The Hawaiian endemic mints, which comprise 58 species of dry-fruited Haplostachys and fleshy-fruited Phyllostegia and Stenogyne, represent a major island radiation that likely originated from polyploid hybrid ancestors in the temperate North American Stachys lineage. In contrast with considerable morphological and ecological diversity among taxa, sequence variation in the nrDNA 5S non-transcribed spacer was found to be remarkably low, which when analyzed using standard parsimony resulted in a lack of phylogenetic resolution among accessions of insect-pollinated Phyllostegia and bird-pollinated Stenogyne. However, many within-individual nucleotide polymorphisms were observed, and under the assumption that they could contain phylogenetic information, these ambiguities were recoded as new character states.
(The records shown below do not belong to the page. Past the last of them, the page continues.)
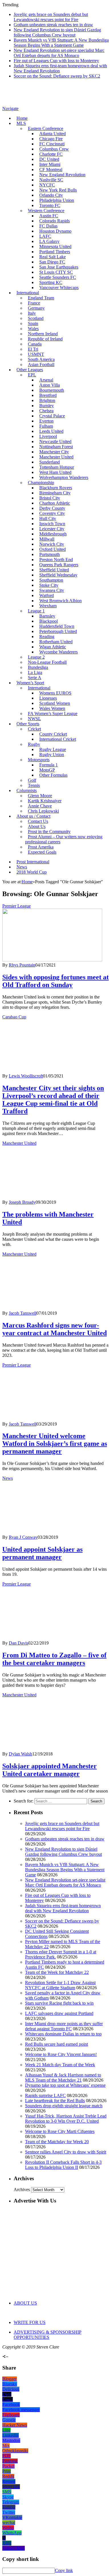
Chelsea (46, 410)
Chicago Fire (51, 138)
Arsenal (46, 379)
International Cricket (57, 739)
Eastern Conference (45, 128)
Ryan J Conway (23, 1537)
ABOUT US (25, 2303)
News (22, 866)
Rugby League (52, 749)
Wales (33, 328)
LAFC (45, 236)
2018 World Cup (32, 872)
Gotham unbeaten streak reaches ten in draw (53, 24)
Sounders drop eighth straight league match (63, 2105)
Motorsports (39, 759)
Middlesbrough (53, 533)
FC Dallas (48, 226)
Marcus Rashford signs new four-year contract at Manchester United (54, 1329)
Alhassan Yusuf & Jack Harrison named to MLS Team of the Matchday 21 (63, 2077)
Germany (36, 308)
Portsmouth (49, 554)
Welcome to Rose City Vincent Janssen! (61, 2054)
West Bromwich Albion (60, 600)
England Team (41, 297)
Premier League (16, 906)
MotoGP (47, 770)
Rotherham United (56, 641)
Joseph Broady (22, 1202)
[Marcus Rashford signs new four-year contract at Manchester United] (52, 1308)
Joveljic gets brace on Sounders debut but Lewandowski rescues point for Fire (51, 17)
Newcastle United (55, 441)
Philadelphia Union (56, 200)
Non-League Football (47, 662)
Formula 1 (48, 764)
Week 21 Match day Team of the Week (60, 2064)
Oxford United (52, 549)
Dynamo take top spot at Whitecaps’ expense (65, 2085)
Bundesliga (38, 667)
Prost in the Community (49, 831)
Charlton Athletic (54, 503)
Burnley (46, 405)
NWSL (34, 718)
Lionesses (48, 698)
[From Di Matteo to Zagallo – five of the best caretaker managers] (52, 1637)
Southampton (51, 580)
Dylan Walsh (20, 1753)
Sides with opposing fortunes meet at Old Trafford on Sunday (55, 980)
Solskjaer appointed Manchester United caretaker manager (49, 1769)
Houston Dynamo (55, 231)
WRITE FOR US (30, 2322)
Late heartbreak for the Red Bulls (55, 2100)
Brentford (48, 395)
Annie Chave (40, 805)
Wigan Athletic (52, 646)
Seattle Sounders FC (57, 277)
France (34, 303)
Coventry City (52, 513)
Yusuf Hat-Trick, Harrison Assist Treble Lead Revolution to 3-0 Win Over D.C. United (65, 2119)
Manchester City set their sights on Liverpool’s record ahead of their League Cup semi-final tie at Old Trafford (53, 1099)
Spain (33, 323)
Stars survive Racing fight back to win (59, 2003)
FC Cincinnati (52, 143)
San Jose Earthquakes (58, 267)
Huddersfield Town (56, 626)
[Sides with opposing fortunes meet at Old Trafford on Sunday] (52, 959)
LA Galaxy (49, 241)
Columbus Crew (54, 149)
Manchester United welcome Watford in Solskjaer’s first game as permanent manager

Substantially more phylogenetic structure was obtained with these data, including the resolution of most Stenogyne species into a monophyletic group with an apparent recent origin on O'ahu (3.0 My) or the Maui Nui island complex (2.2 My). Subsequent diversification appears to have involved multiple inter-island dispersal events. Intergeneric placements for a few morphotypes, seemingly misplaced within either Phyllostegia or Stenogyne, may indicate reticulation as one polymorphism-generating force. For a finer scale exploration of hybridization, preliminary AFLP fragment data were examined among putative hybrids of Stenogyne microphylla and S. rugosa from Mauna Kea, Hawai'i, that had been identified based on morphology. Cladistic analysis (corroborated by multivariate correspondence analysis) showed the morphologically intermediate individuals to group in a strongly supported monophyletic clade with S. microphylla. Therefore, reticulation could be both historic and active in Stenogyne, and perhaps a force of general importance in the evolution of the Hawaiian mints. The relatively greater extent of lineage-sorted polymorphisms in Stenogyne may indicate selective differentiation from other fleshy-fruited taxa, perhaps through the agency of highly specialized bird pollinators that restricted gene flow with other Hawaiian mint morphotypes.